Archive for June, 2007

3G coverage a crock…

Thursday, June 28th, 2007

this useful link shows the coverage pages from the major mobile data providers and I continue to be amazed that they can say they provide coverage. Even just trying out 3G coverage in Belfast is disastrous. (note: some links have moved so just search around a little).

Orange, my constant companion and thorn in my side, claims 3G coverage all over Belfast. Which is why the majority of the time I’m connecting using GSM internet and getting a whopping 3K a second or something. The little 3G coverage indicator on the phone is constantly available right until I actually start to connect and then it drops out and with it goes my speed.

This is why 3G isn’t going to the answer. This is why we need someone to provide metro-WiFi in Belfast.

Worse…we ain’t even got decent 3G coverage and they’re all talking about 4G now. It’s all a smokescreen in my opinion so they don’t have to actually finish deployment of anything.

— Annoyed mobile internet user

It’s not about the features, Stupid.

Thursday, June 14th, 2007

Ars Technica took a look at the recent Safari Public Beta for Windows and came up with this gem:

Even if the final release is more polished and completely bug-free, it still won’t be as powerful or feature-loaded as Opera or Firefox.

No, it won’t be as feature-complete but that’s by design, you pillock.

Since when were FEATURES the most important thing?

Google Gears or CoreData?

Friday, June 1st, 2007

CoreData is Apple’s answer to EOF. A standardised way of saving local data which should be addressable in several ways, not least through a sqlite interface.

Google Gears is a method of storing “web data” in an offline mode. For example, making it so that GMail could be available when not “connected”. It’s got similarities but it’s very different.

Wouldn’t that be neat? I’d see that as really being useful to a device like iPhone. When your “low cost” WiFi connectivity might be unavailable, you have an offline cache which saves you having to use your per-MB 3G connection.

A product we’ve got on the drawing board is a a trouble-ticket system. Initially we’ve designed it to support an Apple Authorised Service Provider so it handles booking in machines for repair and goes through the whole process for them. Next, we’re going to be integrating it with Apple’s online systems for checking warranty status and ideally, part availability. After that - a remote rich client so that engineers can work on repair documentation while not in the office (rich clients are so much nicer than web interfaces). After that, an offline mode so that the engineer can create and update repairs on the system and have them synchronise with the server when a link comes up again. There’s more to this, enough to keep us busy.

Google Gears looks very interesting in this light. Even moreso when you realise that it also uses sqlite…

more on Surface

Friday, June 1st, 2007

A couple of days ago I ragged on Microsoft for announcing what everyone else was about to ship just as they usually do when caught on the hop.

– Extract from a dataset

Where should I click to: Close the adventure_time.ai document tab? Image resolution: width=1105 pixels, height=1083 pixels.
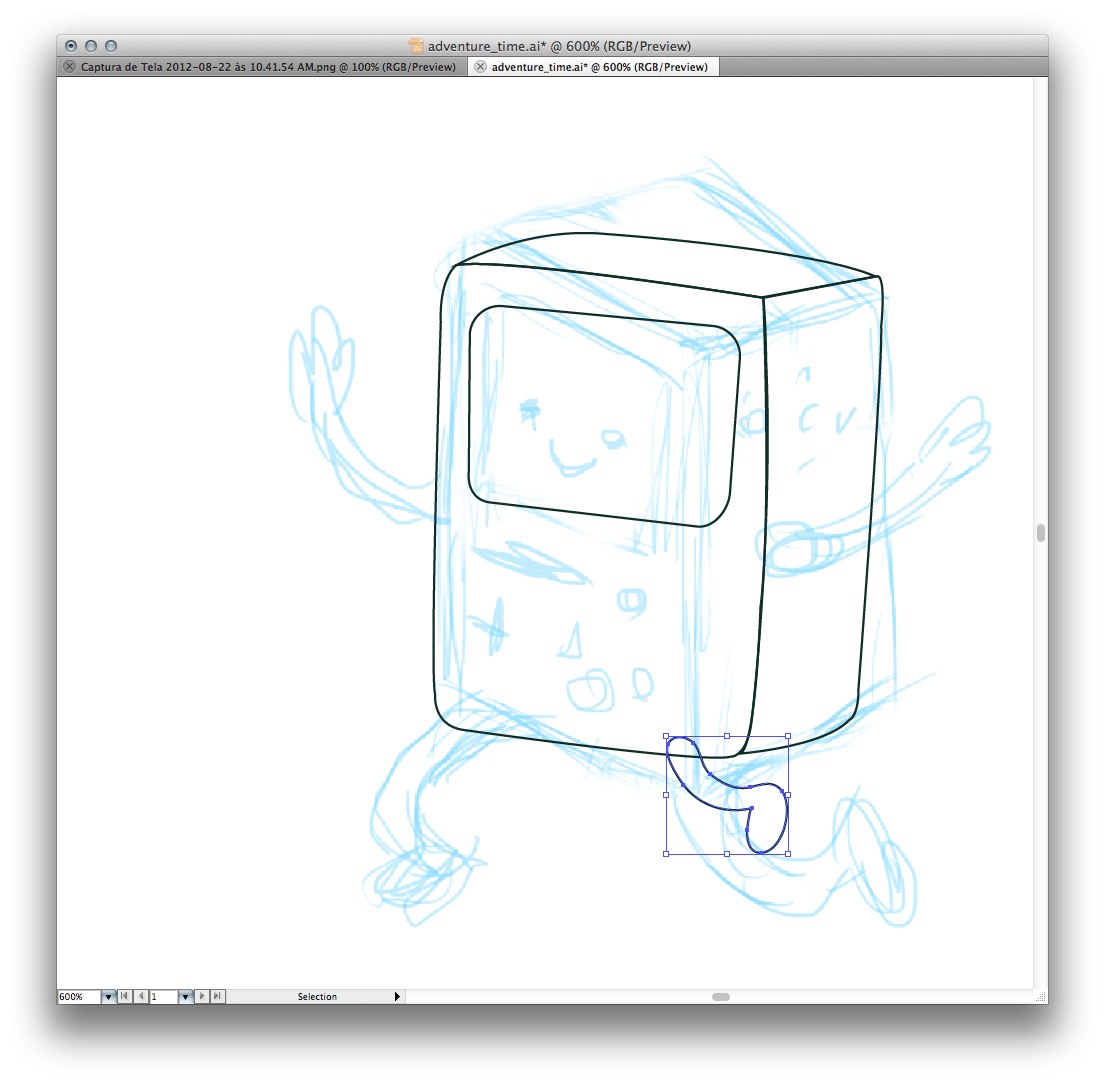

That said, the Scobleizer has a heap more detail on Surface

• There are a few roadblocks to getting one of these in your home. First, it’s expensive to build one because it needs holographic glass, an enclosure, a projector, two cameras, and a computer.
• Second, they still are working on software so that it actually does something beyond the whiz-bang demos they showed off this morning on stage.
• The demos you are seeing of photos flying out of a digital camera when placed on the device? That requires that digital camera to be synced and “tagged” with a bar code. The table can see bar codes on things, but you’ve gotta stick a bar code on them first.
• Some of the scenarios I saw demoed included scanning of paper and documents. That isn’t yet included in the current version.

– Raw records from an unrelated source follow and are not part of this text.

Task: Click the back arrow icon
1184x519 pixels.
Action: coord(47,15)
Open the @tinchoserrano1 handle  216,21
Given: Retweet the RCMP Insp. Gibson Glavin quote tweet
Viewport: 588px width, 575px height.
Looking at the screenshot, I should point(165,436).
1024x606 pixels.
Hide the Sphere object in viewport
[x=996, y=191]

Not quite as wiz-bang is it? I honestly don’t see why this will take the world by storm, why popular mechanics is so enthralled with it. A company with bazillions of dollars which has allegedly been working on this since the early 90s has only managed to outshine Jeff Han now? A year after his multi-touch quicktime movie did the rounds? I reckon it took them a year to knock up a demo? (and would it be prudent to ask where all the money went for surface computing since the early 90s if this is all they have to show for it)

As someone in Scoble’s comments put it:

Let me see. Microsoft didn’t make the software. I suppose they didn’t make the hardware either, unless the mouse and keyboard team got involved, right?

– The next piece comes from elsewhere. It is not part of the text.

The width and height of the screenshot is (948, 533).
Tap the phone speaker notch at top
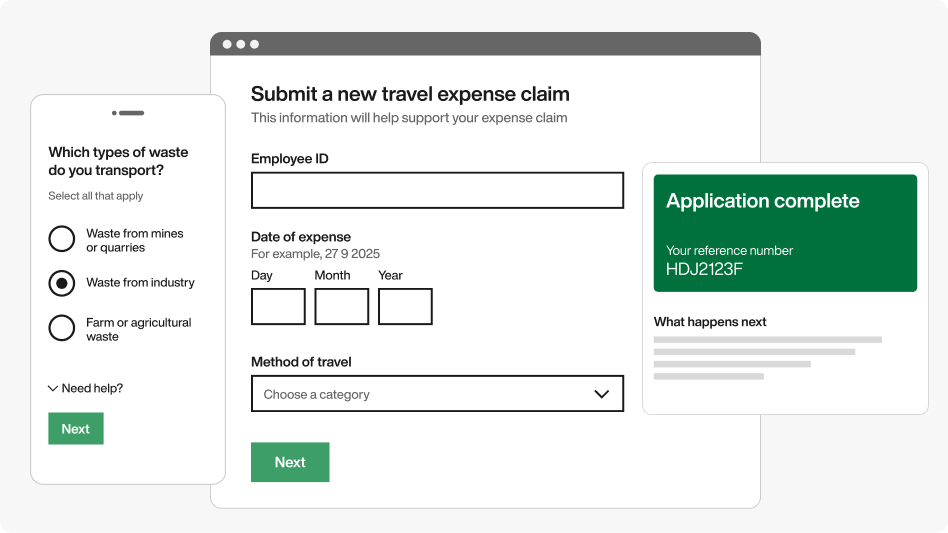[128, 113]
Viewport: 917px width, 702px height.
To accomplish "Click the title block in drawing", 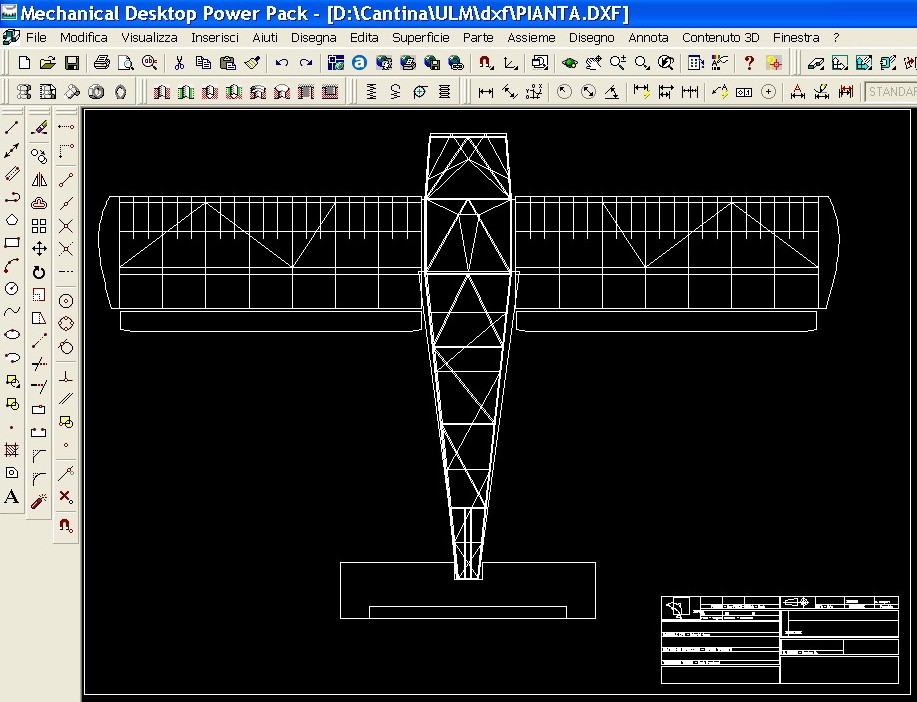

Or is it this?: $6 billion to make videos of products that don’t exist.

Quite.

Another comment:

Does it say “End of line” in a menacing deep voice when it shuts down? I’d love to watch Tron on it if that’s the case.

OK. If it has that, I’m buying two.

iPhone stress.

Friday, June 1st, 2007

I want an iPhone and I want it now.

I need a phone with WiFi. I need a phone with a decent browser. I need a phone with a decent mail client. I don’t want to carry a laptop around any more.

And my alternative is to sign up another 18 months with a crapola carrier in order to get a Nokia e65 or n95, neither of which I really want.

My work consists mostly of reading email, responding to same and using Safari for web pages. I have very few needs outside this. None of the smartphones I’ve seen can even manage this half as well. I’m excited about the full-size screen which should give me some decent real estate to work with rather than the postage stamp screens on most phones.

So, I want an iPhone and I want it now.